L’UE veut freiner la transformation des enfants en influenceurs monétisables. Elle propose d’encadrer les plateformes qui rémunèrent ou incitent les mineurs à publier, et de réduire les risques liés au surpartage parental pour les parents partageant massivement des données privées de leurs enfants.

Ce qui attend l’Europe dans les 12 à 24 prochains mois

La prochaine phase inclura :

  • déploiement massif des technologies de vérification d’âge ;
  • nouvelles restrictions des smartphones à l’école ;
  • outils renforcés de signalement du cyberharcèlement ;
  • campagnes d’éducation au numérique ;
  • un plan d’action européen contre le cyberharcèlement ;
  • et une enquête paneuropéenne sur l’impact des réseaux sociaux sur la santé mentale.

Pour Bruxelles, l’enjeu est clair : les enfants entrent dans le numérique de plus en plus tôt — souvent avant 10 ans. Il faut agir vite.

Le défi majeur : appliquer réellement les lois existantes

L’Europe possède déjà un arsenal réglementaire : DSA, RGPD, directive « services audiovisuels ». Mais, l’application varie d’un pays à l’autre.

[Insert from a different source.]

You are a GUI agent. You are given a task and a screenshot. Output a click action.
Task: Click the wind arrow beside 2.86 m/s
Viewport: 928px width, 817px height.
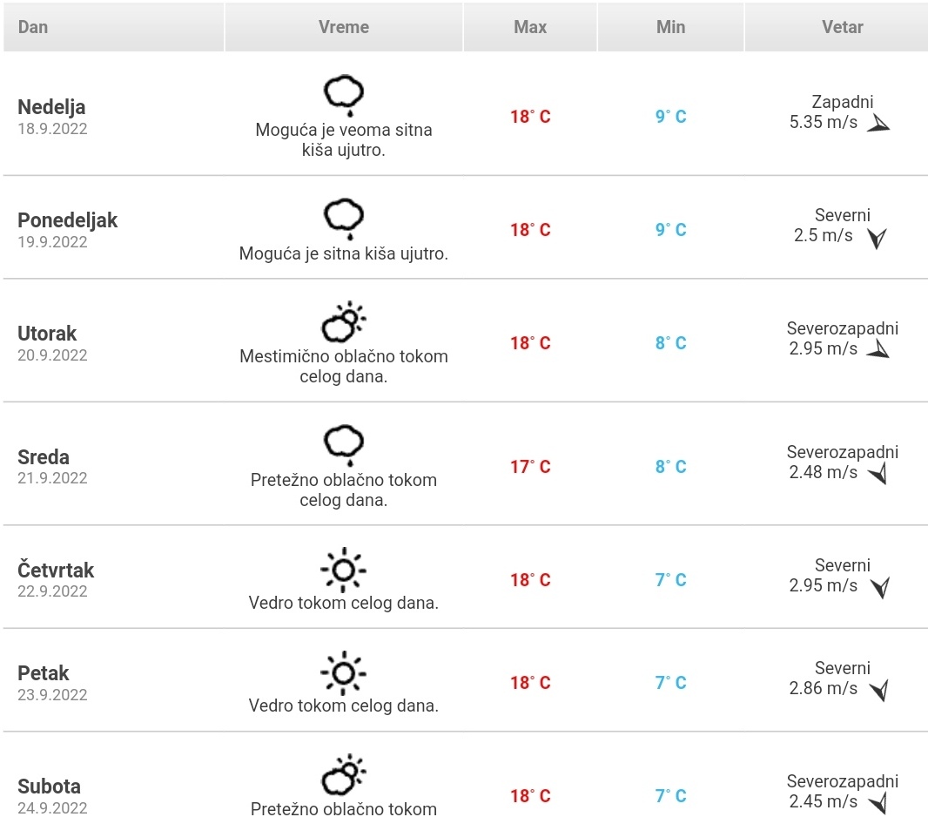(879, 690)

Les MEP le reconnaissent : sans moyens, sans coordination et sans vérification d’âge robuste, les protections restent théoriques.

Ce que propose aujourd’hui le Parlement européen n’est pas un ajustement. C’est un changement de paradigme. Il redéfinit l’accès des jeunes au numérique, la responsabilité des plateformes, les pratiques commerciales permises, et le rôle de l’État dans le contrôle de l’environnement digital.

Les prochaines années seront décisives — pour les enfants, pour les parents, pour les écoles… et pour les géants du numérique, qui devront s’adapter à un cadre européen qui entend devenir la référence mondiale.